Where the entries below show "The width and height of the screenshot is (544, 470).", begin there and print that line and all following lines exactly, through the last, omitting pictures.
** INFORMATION SHOWN follows **
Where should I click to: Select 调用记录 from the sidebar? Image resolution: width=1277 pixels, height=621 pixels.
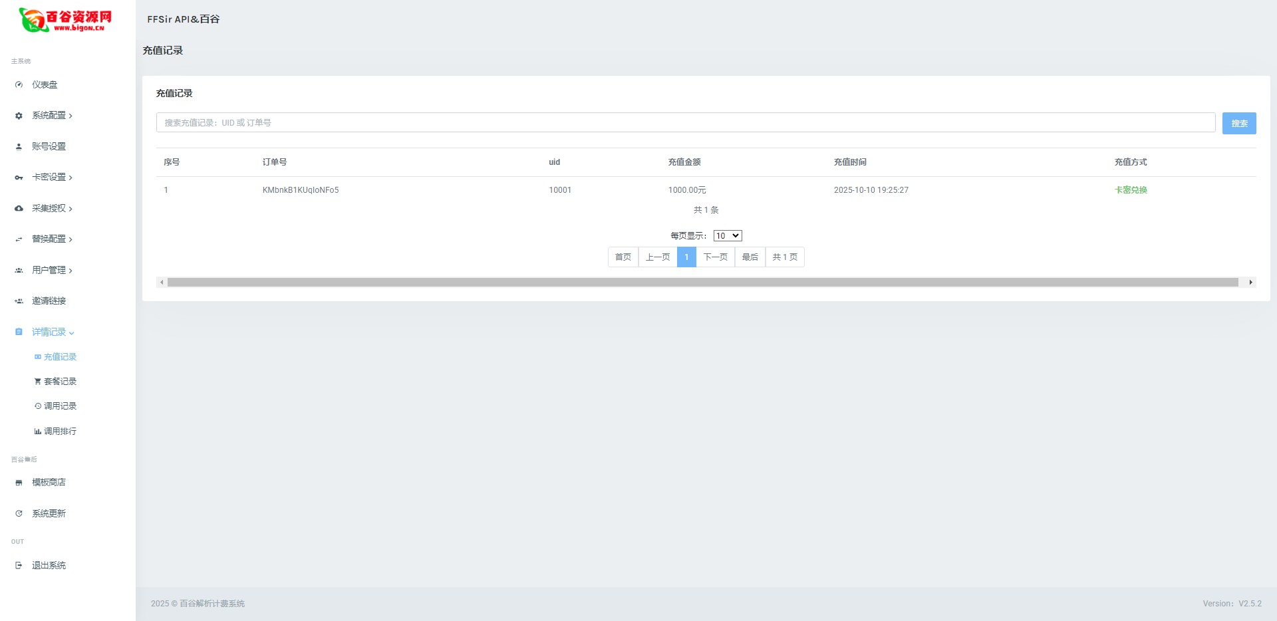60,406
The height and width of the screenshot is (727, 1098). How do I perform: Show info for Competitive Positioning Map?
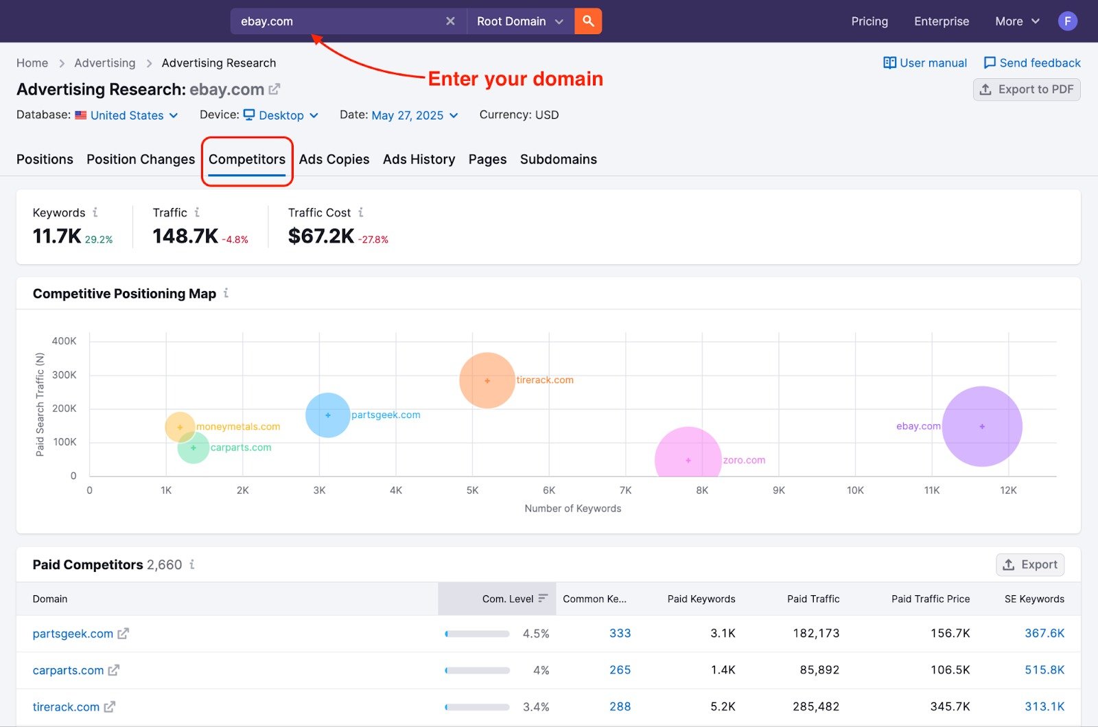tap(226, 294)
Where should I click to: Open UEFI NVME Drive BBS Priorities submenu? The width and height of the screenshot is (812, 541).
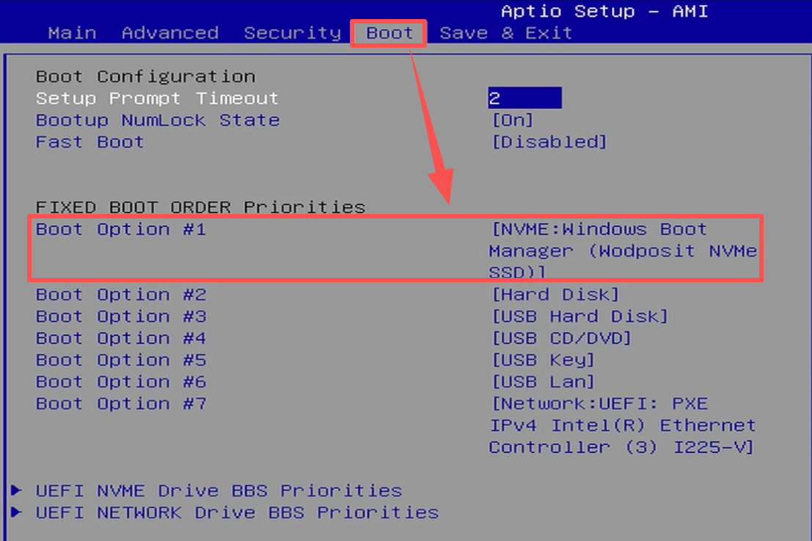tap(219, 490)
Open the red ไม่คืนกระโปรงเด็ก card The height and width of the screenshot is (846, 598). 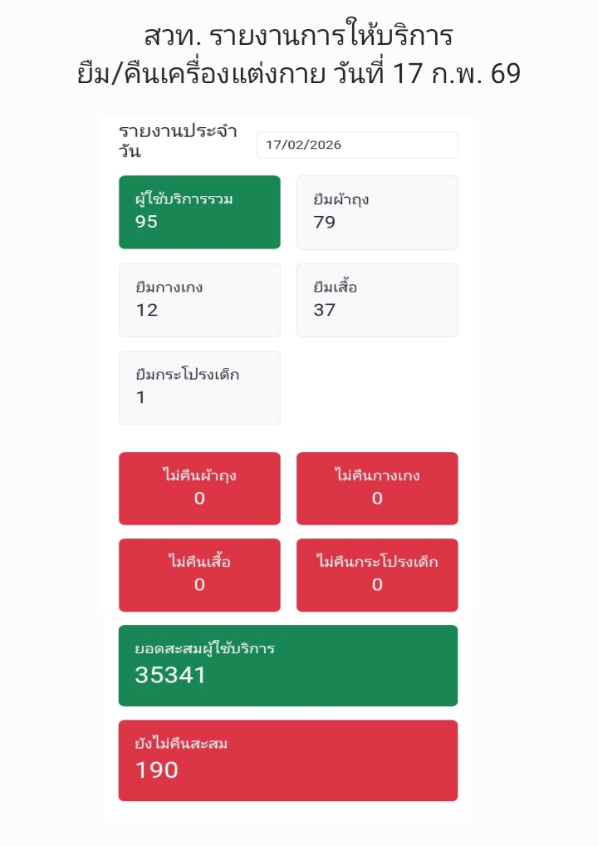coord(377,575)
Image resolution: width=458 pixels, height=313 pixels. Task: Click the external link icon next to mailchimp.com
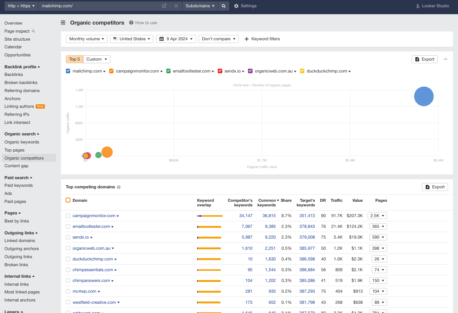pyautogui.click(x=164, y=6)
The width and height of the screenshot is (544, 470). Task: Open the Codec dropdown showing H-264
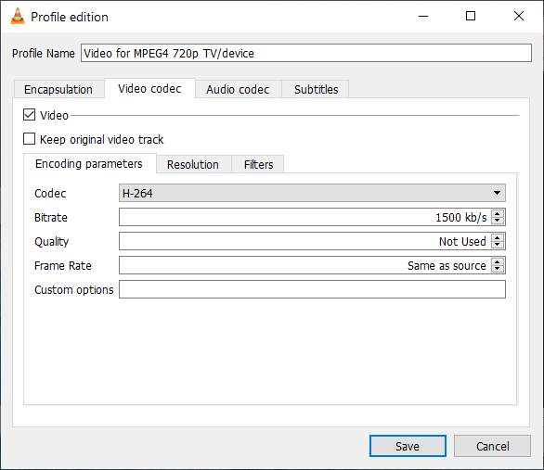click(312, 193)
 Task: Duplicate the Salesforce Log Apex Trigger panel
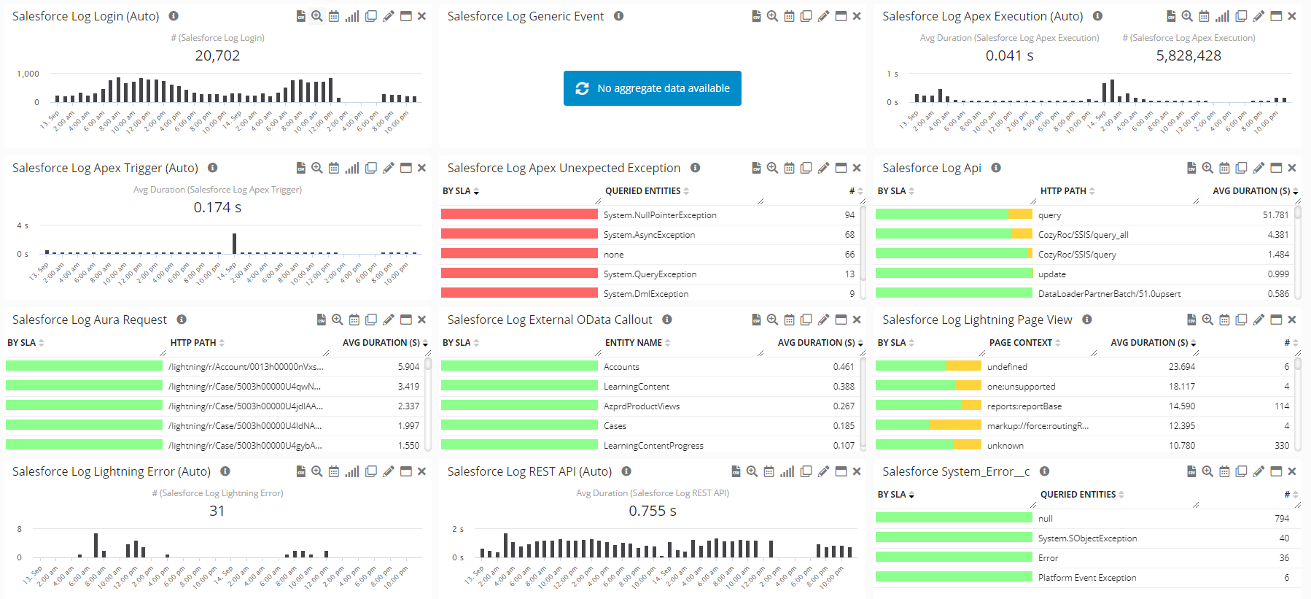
** End of INFORMATION SHOWN **
* SOLUTION FOR THIS EXERCISE *
The width and height of the screenshot is (544, 470). Task: Open the Codec dropdown showing H-264
click(312, 193)
 Task: Duplicate the Salesforce Log Apex Trigger panel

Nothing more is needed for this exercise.